Qué se pide:
A. ¿Con qué idea nació «Entre líneas», según el pasaje sobre la imaginación como refugio?
B. ¿Cómo resumirías en dos oraciones el pasaje sobre la imaginación como refugio?
C. Prosigue el pasaje sobre la imaginación como refugio a partir de su última oración.

Pasaje proporcionado:
::::
Quizá en estos tiempos (o, tal vez, en cualquier tiempo) no tengamos más remedio que refugiarnos en la imaginación ante una realidad que, en muchas ocasiones, nos ahoga con su oleaje enfurecido, para encontrar un remanso de tranquilidad en el que disfrutar de algo de paz. La fantasía tiene mucho que decir al respecto, en tanto el arte ha proporcionado tradicionalmente diversos caminos para abstraernos de lo cotidiano, de lo indeseado, y permitirnos alcanzar una serenidad rayana en la contemplación mística. (Tanto es así que «Entre líneas» nació con la idea de analizar esa capacidad evocadora de la literatura.)
::::
Datos aportados:
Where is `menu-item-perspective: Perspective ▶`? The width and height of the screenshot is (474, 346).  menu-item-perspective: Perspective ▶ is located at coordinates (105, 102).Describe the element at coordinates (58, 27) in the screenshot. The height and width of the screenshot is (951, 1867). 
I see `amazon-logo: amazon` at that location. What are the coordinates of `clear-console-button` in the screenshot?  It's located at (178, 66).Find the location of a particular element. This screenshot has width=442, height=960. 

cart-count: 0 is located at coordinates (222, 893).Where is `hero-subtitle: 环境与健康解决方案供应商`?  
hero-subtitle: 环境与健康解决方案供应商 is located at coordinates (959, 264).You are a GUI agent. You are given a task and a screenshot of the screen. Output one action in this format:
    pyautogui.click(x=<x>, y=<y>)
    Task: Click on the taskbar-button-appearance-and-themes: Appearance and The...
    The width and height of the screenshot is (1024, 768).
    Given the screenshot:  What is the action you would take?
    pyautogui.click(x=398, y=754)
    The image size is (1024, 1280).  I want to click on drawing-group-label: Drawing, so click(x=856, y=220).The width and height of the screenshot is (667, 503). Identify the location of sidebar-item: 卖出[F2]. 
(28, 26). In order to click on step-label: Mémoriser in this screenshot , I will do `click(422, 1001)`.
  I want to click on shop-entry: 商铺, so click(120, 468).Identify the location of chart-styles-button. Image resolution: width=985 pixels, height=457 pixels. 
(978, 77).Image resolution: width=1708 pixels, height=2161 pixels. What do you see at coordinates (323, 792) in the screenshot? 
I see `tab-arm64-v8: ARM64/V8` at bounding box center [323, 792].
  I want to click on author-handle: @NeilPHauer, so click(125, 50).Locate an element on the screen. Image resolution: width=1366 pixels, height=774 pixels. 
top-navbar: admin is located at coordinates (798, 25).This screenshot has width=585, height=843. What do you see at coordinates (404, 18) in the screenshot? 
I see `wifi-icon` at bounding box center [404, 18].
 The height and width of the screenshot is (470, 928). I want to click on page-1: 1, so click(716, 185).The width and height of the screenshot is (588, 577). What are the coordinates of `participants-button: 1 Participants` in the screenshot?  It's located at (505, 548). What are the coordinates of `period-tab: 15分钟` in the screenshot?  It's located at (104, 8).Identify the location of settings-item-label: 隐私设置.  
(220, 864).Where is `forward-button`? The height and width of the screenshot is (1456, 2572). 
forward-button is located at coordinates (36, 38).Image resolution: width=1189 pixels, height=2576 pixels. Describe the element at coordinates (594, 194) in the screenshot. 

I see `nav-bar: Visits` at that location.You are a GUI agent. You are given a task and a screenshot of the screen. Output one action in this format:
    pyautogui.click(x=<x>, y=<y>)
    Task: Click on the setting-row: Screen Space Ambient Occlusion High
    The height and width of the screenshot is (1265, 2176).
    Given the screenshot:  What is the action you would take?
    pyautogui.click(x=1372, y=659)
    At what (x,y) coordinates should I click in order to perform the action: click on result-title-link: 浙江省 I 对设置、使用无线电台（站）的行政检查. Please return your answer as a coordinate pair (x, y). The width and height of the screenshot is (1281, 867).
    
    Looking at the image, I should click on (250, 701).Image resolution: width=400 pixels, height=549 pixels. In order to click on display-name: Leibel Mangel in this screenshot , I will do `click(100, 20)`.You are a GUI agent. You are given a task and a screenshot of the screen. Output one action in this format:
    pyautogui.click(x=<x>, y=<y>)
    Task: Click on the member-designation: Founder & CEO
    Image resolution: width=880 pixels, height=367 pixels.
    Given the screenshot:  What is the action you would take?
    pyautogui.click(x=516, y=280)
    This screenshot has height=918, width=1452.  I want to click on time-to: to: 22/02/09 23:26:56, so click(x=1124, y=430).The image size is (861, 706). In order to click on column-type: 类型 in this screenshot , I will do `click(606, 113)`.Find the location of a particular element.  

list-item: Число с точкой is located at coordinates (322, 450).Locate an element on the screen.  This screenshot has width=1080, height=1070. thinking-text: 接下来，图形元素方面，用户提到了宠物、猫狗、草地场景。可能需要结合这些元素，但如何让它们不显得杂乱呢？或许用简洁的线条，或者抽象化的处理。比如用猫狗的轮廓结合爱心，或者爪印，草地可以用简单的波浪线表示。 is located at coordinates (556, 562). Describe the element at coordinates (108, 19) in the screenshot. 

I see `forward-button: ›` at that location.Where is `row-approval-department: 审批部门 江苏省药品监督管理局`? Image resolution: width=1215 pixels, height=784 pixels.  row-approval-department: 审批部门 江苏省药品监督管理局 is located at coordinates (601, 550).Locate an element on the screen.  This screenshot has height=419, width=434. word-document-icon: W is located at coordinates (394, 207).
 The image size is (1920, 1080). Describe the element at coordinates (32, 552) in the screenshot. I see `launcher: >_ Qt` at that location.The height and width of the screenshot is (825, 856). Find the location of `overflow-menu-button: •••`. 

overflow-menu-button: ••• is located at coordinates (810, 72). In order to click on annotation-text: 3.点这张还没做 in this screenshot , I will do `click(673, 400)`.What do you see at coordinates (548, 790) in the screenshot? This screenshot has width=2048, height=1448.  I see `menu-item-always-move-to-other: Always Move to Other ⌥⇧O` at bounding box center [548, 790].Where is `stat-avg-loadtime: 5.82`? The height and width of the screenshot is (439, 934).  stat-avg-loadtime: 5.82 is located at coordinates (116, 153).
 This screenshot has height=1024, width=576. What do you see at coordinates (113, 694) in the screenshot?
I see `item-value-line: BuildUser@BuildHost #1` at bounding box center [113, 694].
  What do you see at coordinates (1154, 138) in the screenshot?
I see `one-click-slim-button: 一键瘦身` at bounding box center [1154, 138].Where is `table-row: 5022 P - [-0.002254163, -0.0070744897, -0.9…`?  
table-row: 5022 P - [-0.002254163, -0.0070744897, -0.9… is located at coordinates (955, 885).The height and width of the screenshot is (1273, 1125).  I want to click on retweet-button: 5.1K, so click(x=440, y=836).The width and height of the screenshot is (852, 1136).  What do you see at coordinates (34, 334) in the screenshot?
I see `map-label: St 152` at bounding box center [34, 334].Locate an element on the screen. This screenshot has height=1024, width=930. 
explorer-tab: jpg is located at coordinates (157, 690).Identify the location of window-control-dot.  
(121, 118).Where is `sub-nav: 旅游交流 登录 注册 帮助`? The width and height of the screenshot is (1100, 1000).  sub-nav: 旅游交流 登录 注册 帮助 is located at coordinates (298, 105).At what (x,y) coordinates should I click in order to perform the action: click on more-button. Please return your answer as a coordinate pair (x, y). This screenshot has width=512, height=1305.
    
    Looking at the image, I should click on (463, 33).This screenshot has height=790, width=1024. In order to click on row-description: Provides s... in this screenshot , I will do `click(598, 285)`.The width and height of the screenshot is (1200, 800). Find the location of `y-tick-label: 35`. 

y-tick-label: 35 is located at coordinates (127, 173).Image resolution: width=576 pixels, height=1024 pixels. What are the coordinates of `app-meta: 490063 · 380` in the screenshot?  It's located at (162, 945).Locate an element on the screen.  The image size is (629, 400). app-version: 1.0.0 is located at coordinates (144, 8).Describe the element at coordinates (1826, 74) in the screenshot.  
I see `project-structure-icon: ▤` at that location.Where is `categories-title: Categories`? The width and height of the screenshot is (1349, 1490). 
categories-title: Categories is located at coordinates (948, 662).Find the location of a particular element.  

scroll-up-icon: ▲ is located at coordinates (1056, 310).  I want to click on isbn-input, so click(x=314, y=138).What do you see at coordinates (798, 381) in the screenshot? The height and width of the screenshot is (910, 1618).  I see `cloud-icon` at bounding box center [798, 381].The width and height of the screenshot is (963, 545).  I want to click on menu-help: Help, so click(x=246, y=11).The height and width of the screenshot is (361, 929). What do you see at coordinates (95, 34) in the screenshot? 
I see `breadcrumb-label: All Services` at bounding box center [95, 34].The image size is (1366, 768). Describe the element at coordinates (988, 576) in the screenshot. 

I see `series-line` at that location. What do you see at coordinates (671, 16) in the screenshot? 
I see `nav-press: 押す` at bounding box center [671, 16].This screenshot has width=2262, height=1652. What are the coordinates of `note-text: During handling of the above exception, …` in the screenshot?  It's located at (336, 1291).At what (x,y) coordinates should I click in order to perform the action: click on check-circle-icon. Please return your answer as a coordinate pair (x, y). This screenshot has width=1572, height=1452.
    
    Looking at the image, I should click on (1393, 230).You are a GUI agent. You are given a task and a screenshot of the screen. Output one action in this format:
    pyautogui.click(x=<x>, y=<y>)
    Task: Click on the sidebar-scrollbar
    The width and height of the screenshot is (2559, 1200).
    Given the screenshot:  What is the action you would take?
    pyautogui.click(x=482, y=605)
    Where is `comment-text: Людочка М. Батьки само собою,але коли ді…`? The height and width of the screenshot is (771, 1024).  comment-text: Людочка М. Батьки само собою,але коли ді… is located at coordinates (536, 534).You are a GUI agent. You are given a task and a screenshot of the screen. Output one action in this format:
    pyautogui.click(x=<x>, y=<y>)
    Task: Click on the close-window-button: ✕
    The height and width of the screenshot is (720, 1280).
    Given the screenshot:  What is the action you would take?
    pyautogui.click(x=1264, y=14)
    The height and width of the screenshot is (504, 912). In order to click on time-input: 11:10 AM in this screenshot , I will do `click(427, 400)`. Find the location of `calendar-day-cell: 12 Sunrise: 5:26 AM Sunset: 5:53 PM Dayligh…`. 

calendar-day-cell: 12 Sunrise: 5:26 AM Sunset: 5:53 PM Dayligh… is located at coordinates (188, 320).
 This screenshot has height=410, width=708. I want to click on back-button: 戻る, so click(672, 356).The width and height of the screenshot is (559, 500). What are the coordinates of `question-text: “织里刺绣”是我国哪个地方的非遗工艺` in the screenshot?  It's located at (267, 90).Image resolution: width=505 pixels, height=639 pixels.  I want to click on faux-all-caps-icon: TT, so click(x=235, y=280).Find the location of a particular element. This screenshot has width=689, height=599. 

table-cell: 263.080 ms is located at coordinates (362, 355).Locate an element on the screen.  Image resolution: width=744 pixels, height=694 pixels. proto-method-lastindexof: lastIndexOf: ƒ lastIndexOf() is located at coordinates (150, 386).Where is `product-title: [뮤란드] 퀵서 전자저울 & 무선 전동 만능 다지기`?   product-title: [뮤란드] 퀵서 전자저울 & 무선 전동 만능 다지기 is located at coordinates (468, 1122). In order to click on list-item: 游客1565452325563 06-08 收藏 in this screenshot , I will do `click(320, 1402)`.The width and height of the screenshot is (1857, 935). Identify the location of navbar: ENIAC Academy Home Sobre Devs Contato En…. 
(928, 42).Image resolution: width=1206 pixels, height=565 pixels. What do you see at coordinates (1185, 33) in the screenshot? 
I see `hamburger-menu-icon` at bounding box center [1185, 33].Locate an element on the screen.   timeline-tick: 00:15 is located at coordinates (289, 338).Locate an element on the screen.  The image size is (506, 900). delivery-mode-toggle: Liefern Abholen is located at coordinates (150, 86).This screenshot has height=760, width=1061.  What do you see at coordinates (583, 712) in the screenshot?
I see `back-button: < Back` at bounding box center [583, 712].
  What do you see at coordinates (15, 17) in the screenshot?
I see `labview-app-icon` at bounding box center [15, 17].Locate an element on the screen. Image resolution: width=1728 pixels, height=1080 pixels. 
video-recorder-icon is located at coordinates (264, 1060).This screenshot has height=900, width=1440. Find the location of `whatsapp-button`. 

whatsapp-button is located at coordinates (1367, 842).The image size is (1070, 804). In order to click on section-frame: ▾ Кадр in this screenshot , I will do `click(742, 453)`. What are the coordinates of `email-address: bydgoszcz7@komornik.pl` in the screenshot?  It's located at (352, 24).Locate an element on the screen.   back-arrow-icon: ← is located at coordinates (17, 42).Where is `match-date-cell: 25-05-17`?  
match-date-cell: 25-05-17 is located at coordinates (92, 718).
::::
Respuestas:
A. Nació con la idea de analizar la capacidad evocadora de la literatura.

B. Ante una realidad que a menudo nos ahoga, quizá no tengamos más remedio que refugiarnos en la imaginación para encontrar algo de paz. El arte ha proporcionado tradicionalmente caminos para abstraernos de lo cotidiano y alcanzar una serenidad casi mística, y «Entre líneas» nació para analizar esa capacidad evocadora de la literatura.

C.
Esa huida hacia lo deseado, hacia lo imposible, hacia lo añorado, ha cobrado a lo largo de la historia una forma bien conocida: la utopía. Si bien existen definiciones bastante exactas, me basta condensarlas aquí en pocas palabras: las narrativas utópicas nos señalan un mundo en el que los deseos se concretan en formas de vida plausibles. Normalmente se conciben desde un punto de vista social, tratando de conciliar un futuro halagüeño que presenta características y elementos que permiten a los seres humanos desarrollarse de un modo pacífico con unas estructuras de cohesión que proscriben injusticias, desigualdades y enfrentamientos.
Emmanuel Carrère, interesado en el tema, escribió un texto a medio camino entre el ensayo y la ficción en el que se interesó por una variante de la utopía: la ucronía. Si la primera señala un escenario imaginario, la segunda lo considera real… pero situado fuera del tiempo. Y, aunque pueda parecer un acercamiento similar, vamos a adentrarnos en El estrecho de Bering para encontrar en esta obra muchos rasgos interesantes acerca no solo de lo virtual, sino de lo ya presente.